Tout est déjà là, le sensible, la vie qui vibre et ne cherche qu’a s’exprimer. Je suis là pour alimenter les feux, pour souffler sur les braises de l’envie de découvrir la possibilité de s’enchanter de ce qui se vit dans soi même, dans l’autre. Pas besoin de mots pour expliquer. Surtout pas de jugements, l’autre est là avec ce qu’il a posé ; bien sur c’est un peu chaotique, brouillon. Combien avons-nous passé de temps à apprendre à écrire et là, il faut inventer son écriture et en plus qu’elle soit lisible par l’autre qui regarde.

Ce n’est pas un peu présomptueux ? Absolument, mais dans cette démarche, nul lassitude, ni devoir. Des règles ? Oh ! Si peu. Regarder, regarder, entrer en relation avec ce qui est posé là sur la sellette, sentir ce qui nous fait vibrer et l’accompagner jusqu’au bout. Peut être pas très loin, la vie peu se révéler dans un minuscule détail que personne ne verra. Là il y a le sensible et la beauté.

Ceux qui ne peuvent pas le voir apporteront quolibets et jugements. Critiques vaniteuses de personnes n’ayant jamais osé mettre leur mains dans la terre et s’exposer. Il faut être prêt à cela.

Chercher la reconnaissance aux travers de ces formes formant un objet que l’on aura façonné avec tout nous même ne sera pas ici le but. Même si inévitablement cette reconnaissance arrivera.

Le plaisir, la peine aussi ressenti à faire ce modelage sera le cadeau caché. Les autres ne verront que la forme extérieure.
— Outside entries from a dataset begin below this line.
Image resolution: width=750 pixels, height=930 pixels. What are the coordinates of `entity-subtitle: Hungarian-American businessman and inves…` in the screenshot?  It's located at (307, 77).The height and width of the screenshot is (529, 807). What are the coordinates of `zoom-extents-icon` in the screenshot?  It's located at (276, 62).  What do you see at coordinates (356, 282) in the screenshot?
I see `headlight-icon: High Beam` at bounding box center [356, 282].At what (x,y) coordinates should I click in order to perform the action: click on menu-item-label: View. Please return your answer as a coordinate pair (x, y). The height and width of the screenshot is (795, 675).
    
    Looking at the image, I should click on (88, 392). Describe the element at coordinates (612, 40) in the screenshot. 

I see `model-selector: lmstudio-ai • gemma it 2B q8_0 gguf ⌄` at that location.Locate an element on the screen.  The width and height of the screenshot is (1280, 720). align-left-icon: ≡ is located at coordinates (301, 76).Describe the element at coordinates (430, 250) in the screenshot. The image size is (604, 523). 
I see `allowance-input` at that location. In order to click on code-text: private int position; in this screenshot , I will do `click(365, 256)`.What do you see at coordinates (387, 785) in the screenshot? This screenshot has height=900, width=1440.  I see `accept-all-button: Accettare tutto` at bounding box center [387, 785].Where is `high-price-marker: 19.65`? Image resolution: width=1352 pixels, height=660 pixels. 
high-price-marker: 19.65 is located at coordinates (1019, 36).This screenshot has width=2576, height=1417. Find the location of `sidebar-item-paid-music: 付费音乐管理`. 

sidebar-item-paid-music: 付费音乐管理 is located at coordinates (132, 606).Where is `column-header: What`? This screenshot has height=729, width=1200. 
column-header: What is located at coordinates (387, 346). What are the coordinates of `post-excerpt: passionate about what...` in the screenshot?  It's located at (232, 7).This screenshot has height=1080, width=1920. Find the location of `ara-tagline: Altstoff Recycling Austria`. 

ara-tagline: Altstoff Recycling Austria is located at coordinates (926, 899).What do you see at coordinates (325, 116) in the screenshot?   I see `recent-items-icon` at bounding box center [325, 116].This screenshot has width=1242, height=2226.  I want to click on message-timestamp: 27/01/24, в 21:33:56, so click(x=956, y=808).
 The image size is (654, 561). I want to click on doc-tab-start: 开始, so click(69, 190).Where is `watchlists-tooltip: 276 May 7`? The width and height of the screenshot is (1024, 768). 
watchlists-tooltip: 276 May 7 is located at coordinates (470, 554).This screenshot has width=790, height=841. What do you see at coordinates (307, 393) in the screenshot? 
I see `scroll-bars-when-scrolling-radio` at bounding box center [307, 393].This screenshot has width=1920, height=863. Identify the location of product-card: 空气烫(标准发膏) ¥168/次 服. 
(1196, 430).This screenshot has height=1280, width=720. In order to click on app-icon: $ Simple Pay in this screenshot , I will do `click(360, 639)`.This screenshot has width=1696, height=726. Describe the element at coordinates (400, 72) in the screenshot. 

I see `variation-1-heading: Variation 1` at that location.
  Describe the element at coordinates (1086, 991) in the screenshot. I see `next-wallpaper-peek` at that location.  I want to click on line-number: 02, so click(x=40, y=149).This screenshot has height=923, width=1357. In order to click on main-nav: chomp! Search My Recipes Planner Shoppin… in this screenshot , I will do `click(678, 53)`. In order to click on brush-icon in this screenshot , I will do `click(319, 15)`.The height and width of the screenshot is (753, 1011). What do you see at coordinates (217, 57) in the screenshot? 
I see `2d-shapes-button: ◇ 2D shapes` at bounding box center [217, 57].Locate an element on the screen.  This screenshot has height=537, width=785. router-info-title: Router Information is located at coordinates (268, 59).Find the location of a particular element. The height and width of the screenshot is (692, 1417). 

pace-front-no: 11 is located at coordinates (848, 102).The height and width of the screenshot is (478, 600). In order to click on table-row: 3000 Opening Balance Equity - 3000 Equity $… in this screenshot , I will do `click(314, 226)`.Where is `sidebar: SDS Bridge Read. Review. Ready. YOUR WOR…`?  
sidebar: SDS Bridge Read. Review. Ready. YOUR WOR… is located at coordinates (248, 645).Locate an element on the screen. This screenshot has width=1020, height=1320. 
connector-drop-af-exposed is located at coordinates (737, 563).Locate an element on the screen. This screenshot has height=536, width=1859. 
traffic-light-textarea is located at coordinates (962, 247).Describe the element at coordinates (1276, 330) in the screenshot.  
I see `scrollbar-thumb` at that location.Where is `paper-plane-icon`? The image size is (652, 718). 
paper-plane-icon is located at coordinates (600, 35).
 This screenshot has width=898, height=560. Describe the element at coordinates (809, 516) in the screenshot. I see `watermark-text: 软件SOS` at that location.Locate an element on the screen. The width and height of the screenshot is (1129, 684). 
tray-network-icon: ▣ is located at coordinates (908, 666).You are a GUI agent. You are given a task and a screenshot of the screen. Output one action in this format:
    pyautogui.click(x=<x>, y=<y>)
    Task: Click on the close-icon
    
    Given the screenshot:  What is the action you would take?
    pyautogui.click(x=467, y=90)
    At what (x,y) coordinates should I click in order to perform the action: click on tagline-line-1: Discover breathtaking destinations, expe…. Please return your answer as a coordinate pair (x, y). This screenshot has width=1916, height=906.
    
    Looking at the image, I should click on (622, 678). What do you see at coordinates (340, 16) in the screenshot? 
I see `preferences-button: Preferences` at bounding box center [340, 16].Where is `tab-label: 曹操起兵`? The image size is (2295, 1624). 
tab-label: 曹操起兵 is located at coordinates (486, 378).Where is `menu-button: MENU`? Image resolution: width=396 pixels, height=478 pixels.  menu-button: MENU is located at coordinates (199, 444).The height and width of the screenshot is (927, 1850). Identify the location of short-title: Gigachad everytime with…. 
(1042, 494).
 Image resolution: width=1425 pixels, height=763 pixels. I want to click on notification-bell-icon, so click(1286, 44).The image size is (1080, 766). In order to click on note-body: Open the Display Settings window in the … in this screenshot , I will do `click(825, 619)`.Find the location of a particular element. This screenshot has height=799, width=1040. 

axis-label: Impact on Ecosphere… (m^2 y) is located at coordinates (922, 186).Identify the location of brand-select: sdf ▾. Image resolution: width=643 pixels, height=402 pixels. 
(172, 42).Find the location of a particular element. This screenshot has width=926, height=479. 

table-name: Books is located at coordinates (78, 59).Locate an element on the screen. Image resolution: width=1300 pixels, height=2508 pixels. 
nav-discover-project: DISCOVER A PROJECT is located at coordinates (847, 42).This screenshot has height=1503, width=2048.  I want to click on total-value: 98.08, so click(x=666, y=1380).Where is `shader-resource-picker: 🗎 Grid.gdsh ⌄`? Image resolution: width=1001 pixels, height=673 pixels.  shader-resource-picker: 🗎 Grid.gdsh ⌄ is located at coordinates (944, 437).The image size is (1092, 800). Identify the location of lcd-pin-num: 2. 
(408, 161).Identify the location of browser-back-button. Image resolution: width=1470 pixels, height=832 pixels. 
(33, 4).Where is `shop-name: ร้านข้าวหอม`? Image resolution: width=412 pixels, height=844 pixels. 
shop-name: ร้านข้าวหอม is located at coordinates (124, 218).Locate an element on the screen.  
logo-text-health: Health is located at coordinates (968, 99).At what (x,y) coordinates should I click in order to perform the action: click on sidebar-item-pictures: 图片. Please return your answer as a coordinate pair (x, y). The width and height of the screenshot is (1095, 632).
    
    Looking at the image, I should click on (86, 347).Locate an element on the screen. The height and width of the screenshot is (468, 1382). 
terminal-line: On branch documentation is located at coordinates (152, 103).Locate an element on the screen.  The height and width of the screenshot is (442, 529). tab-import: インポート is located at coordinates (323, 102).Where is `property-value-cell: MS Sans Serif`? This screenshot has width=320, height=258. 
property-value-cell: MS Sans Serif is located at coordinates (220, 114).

Je transmets le sensible et cela m’emplit, je suis chez moi, je suis en moi, je suis là. N’allez pas croire que cela est sans risque, sans danger et sans fatigue. Tout mon moi à l’écoute de ce qui va se passer, ce qui se passe, amplifier, avoir la vision de ce qui se passera. Accompagner pas à pas, bienveillant, aimant chacun sur cette route semé d’embuches capable de figer ce délicat frémissement issu du fond de chacun. Ce frémissement deviendra visible et fort de plus en plus fort.

Ce frémissement remercie de s’être occupé de lui. Il a tant de chose à raconter, tant de choses à vous chuchoter à l’oreille.

Ce frémissement du sensible sera votre maître. Je ne suis là que pour vous le faire sentir, encore et encore.

J’accompagne le regard de chacun dans le sensible de chacun. Tout peut être dit, montré. La crainte de se montrer, de montrer se manifestera, les jugements ne manqueront pas de se lever.

Si je dis tout cela et surtout comment puis je dire tout cela ? Un peu plus tard, je vous raconterai.